When you put your hand near the block, it begins to rumble.
On my glove – I’m on the right of the photo – is a flex sensor, wired up to the controller. The more bent the sensor, the bigger the rumble of the box. So when you approach the reader with an open palm, there’s a gentle vibration. As you make a grabbing gesture, the vibration grows and the white box begins to lead about. It makes a fair racket.
Why do this?
Jack was keen on celebrating the magic of this kind of remote action. What if the vibrating motor was actually a toy car motor? You could approach a car, and push it with your glove, imbuing it with acceleration through empty air. By clenching your fist, it’d zoom faster! You’d have to chase it to keep it moving. With two gloves and two motors, you could control it too.
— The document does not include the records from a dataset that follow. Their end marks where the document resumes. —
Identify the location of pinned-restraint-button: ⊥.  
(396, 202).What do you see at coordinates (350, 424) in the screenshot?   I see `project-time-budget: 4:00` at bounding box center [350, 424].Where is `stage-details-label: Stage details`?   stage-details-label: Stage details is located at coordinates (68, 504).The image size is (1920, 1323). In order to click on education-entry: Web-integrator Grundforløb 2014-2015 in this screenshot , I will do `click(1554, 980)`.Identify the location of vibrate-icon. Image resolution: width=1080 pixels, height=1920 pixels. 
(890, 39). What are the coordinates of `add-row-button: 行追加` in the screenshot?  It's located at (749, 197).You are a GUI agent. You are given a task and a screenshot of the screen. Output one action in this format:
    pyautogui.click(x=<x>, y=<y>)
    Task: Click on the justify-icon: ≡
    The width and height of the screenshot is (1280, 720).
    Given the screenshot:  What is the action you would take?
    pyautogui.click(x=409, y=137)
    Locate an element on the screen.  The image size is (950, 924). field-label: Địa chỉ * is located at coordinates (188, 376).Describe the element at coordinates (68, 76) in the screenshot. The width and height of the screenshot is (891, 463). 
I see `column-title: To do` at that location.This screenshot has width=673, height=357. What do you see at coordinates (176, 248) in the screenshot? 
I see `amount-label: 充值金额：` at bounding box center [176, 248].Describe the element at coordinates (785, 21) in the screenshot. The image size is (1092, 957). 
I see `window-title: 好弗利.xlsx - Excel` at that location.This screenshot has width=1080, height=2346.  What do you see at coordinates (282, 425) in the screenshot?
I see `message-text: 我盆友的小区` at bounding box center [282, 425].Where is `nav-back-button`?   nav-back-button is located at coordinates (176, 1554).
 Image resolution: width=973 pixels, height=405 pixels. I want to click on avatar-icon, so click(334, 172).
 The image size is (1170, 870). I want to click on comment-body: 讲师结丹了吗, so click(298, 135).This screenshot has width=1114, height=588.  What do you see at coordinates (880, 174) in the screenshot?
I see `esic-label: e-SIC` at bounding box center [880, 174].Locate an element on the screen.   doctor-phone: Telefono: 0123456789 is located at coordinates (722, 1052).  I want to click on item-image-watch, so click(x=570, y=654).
Are proximity and tensing the hand the correct interactions for these kind of toys? We can only think by making.
Day 3
We’d spent the second day trying to learn some of the intrinsic properties of RFID tags and readers. Some of the ones we discussed were:
- You can’t see the tags
- Tags are ways for machines to tell the difference between different lumps of plastic–heading towards what Matt Jones has called a robot-readable planet
- Knowing a tag’s ID is proof that the reader was geographically there, like the patterned card punches used in orienteering
- The functional bit is the reader, not the tag
This last point was a revelation to me. RFID interactions are not like button-pushing interactions. With buttons, the smarts are behind the buttons themselves. The buttons trip relays and activate switches. With RFIDs, the smarts are all in the thing you use to push the buttons.
Imagine a computer keyboard, but the keyboard isn’t plugged into anything. Instead, cameras in your fingertips read the letters on the keys, decipher them, and send those letters via a USB cable in your wrist to the computer. That’s more like RFIDs. With buttons, the button pusher is the fungible bit (any finger can be a poking device) and each button is special. With RFID, the button pusher needs to be clever.
Continuing this thought, imagine a keyboard which worked like this. You’d print out paper ones that were better for Quark or Photoshop or whatever. You’d draw ad hoc macro keys on the desk, in erasable pen. Taking this back to RFIDs, does their true potential only emerge when people can make and write their own copy-tags to fill their environments?
Anyway.
Since the reader is the functional bit, different tags can behave in different ways. Perhaps the reader could have a slot in the top, and that’s where you slip in a tag to state the kind of tool the reader is at the moment (a telephone, a camera, a query tool), and there are other kinds of tags that represent objects, like people, places and things. What about stacking tags, or having them interlock in different ways, or… or…
The possibilities multiplied.
On the third day, we came back to where we’d started on the first day: Trying to get a feel for the field of an RFID reader.
Above is a drawing Timo made, with the RFID reader under a desk and a pen through a hole in the middle of an RFID tag. He drew only when the reader was picking up the tag ID. It’s a beautiful image. (Thanks Timo for the photo. This was when we were seeing if a magnet would distort the field. Other drawings didn’t have that in place.)
Jack and Timo spent time in the workshop at the Architecture School making a robot pen to do the same thing.
This pen has an embedded RFID tag (Timo’s photo again). It’s wired to the RFID reader, which controls a solenoid pushing the pen up and down. The pen is only down, and drawing, when it’s within range of the reader. You slide it around, and the automation does the rest.
The machine-aided drawings aren’t as beautiful as the totally hand-drawn ones, but ain’t that always the case.